§ **TASK ITEM**
Beginning with the line that holds "Where should I" and ending with the last line below, please copy every line exactly, add nothing, and leave out the pictures.

Screenshot grounding data:
········
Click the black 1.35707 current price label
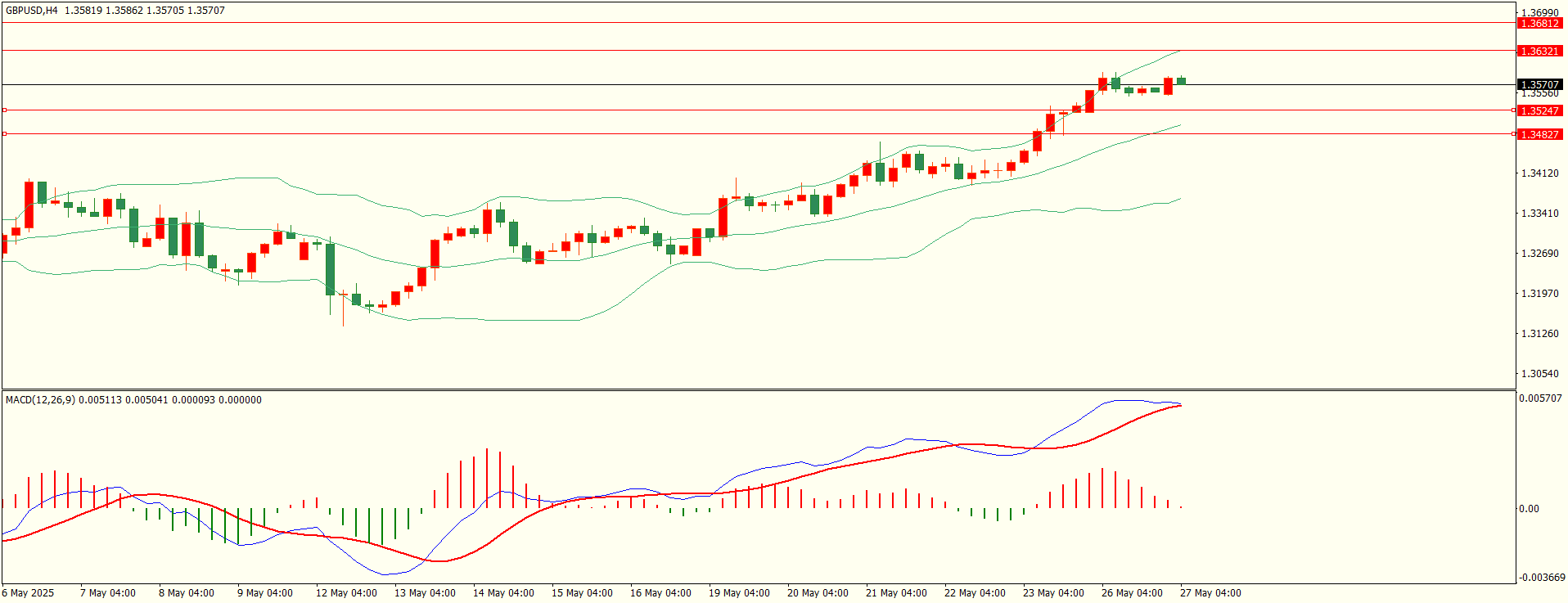[1539, 84]
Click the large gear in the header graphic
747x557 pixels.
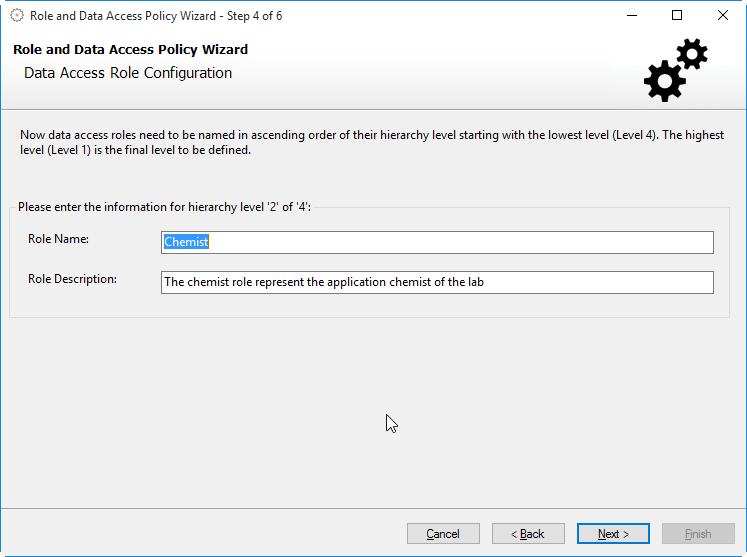coord(664,80)
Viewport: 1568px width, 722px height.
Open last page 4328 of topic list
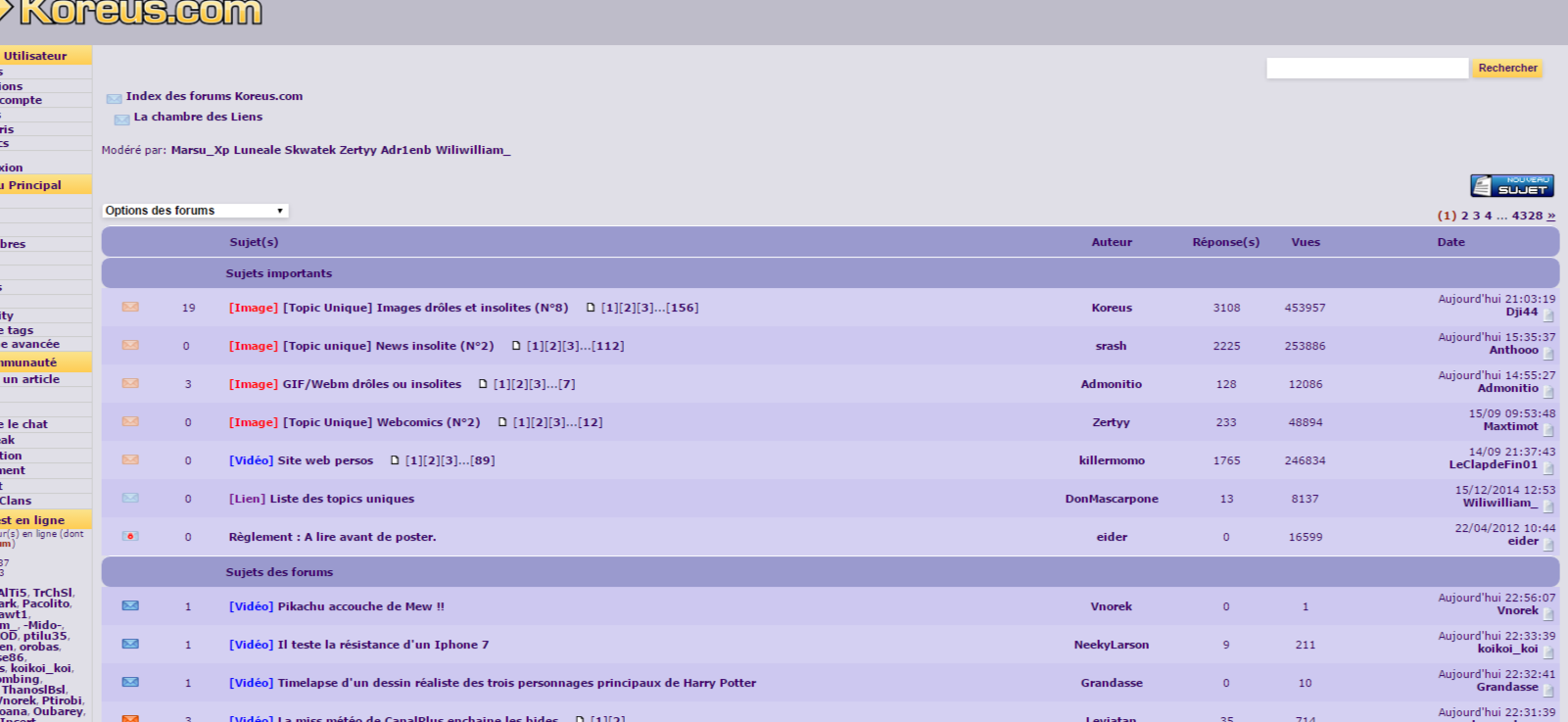1526,216
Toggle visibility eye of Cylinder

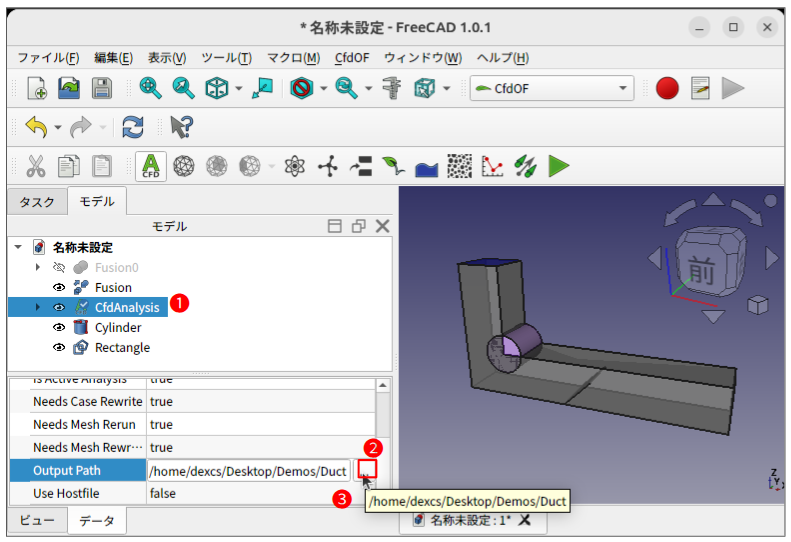pyautogui.click(x=59, y=327)
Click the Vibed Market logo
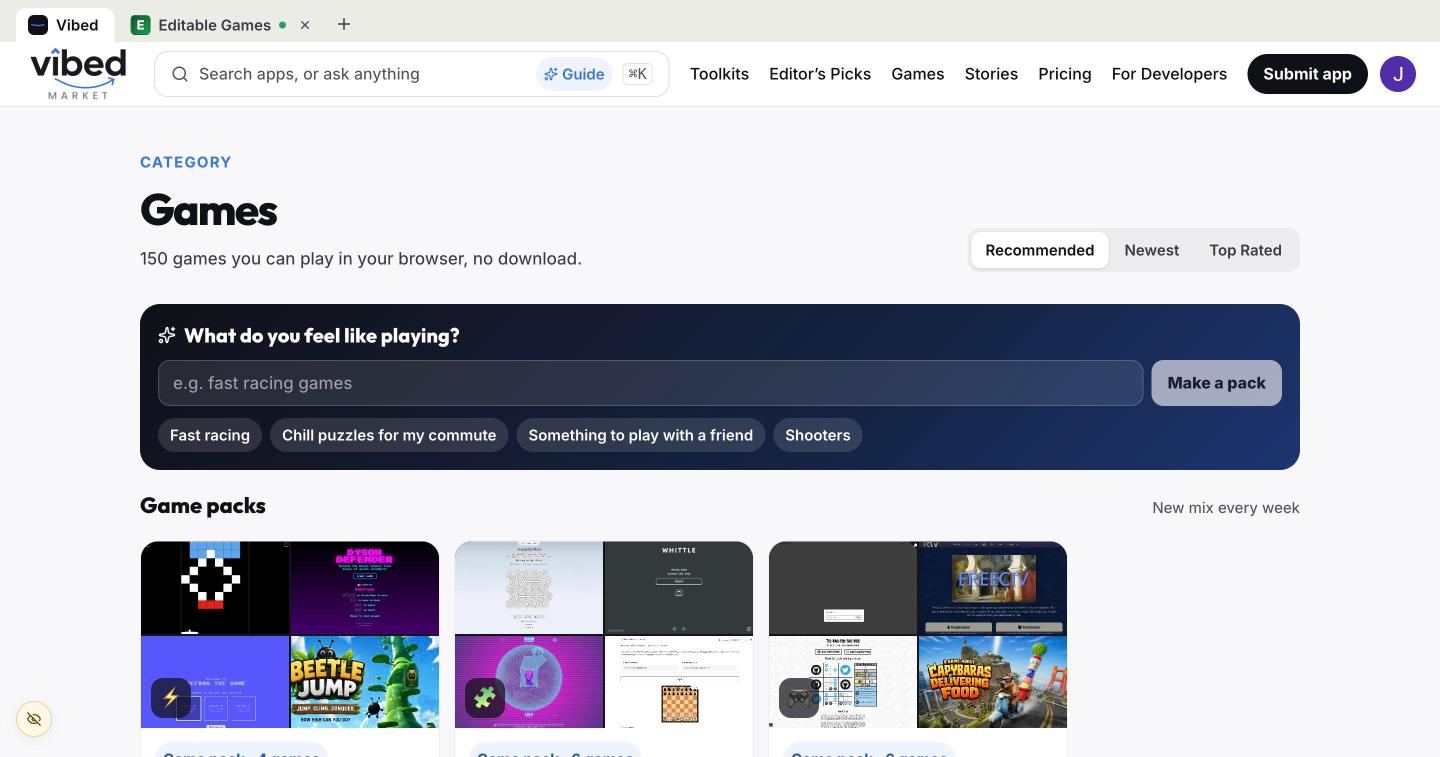1440x757 pixels. tap(78, 74)
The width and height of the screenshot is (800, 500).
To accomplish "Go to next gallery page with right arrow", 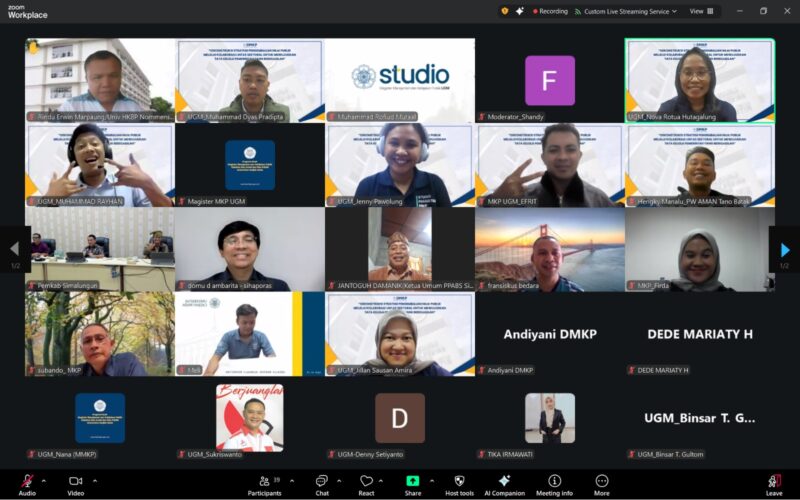I will [785, 249].
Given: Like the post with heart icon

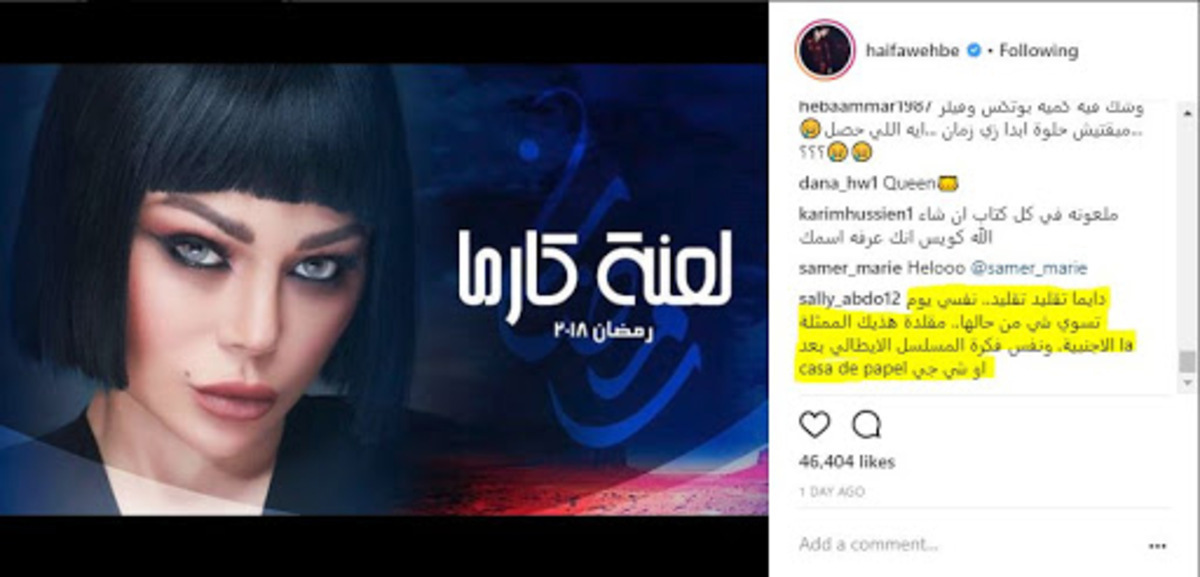Looking at the screenshot, I should click(x=815, y=425).
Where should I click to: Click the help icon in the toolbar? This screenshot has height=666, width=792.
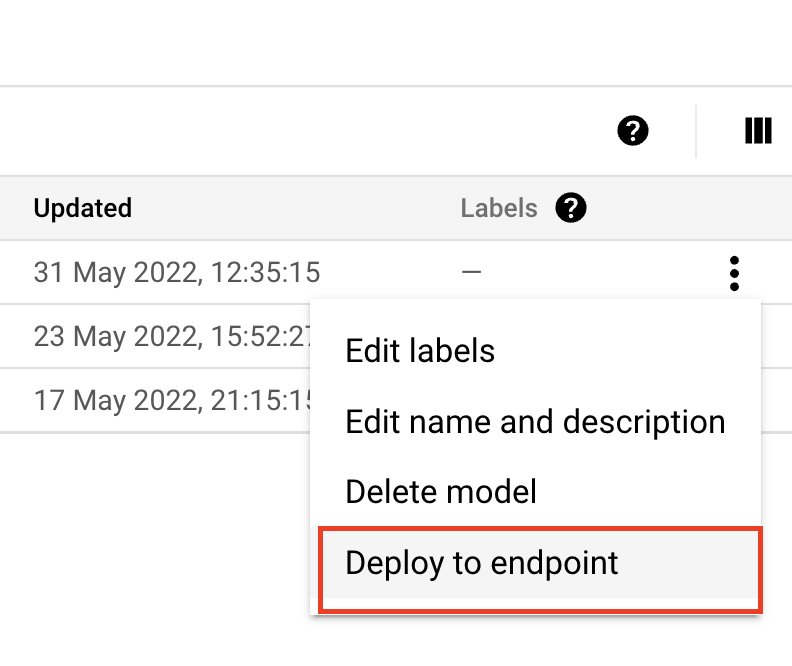click(633, 131)
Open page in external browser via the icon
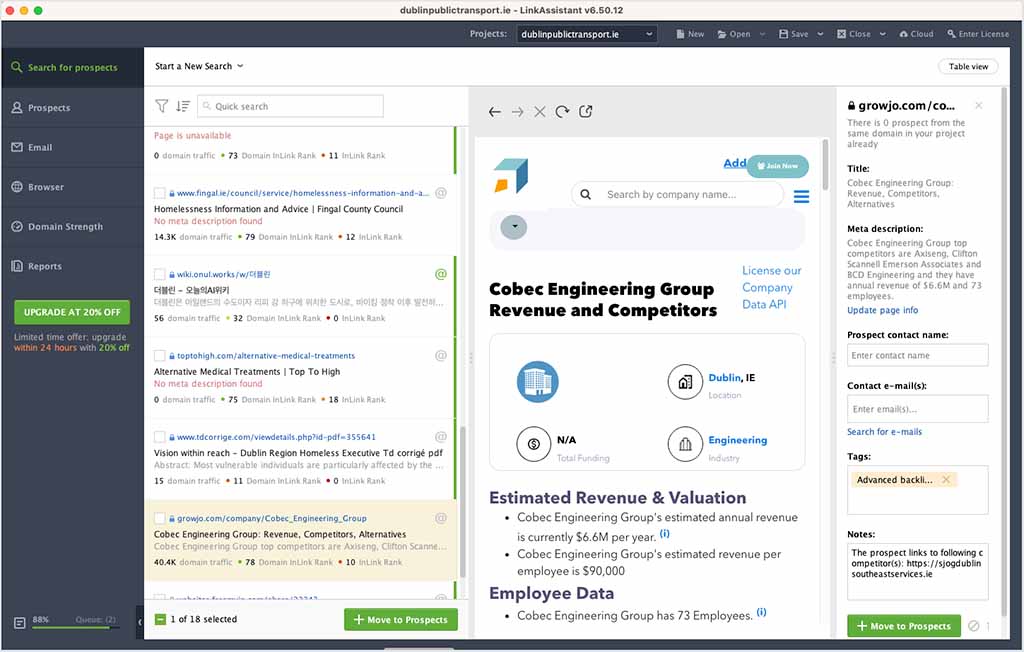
········
§ **COMPLETED TASK**
Where should I click to: Click the help icon in the toolbar? This screenshot has height=666, width=792.
click(633, 131)
Open page in external browser via the icon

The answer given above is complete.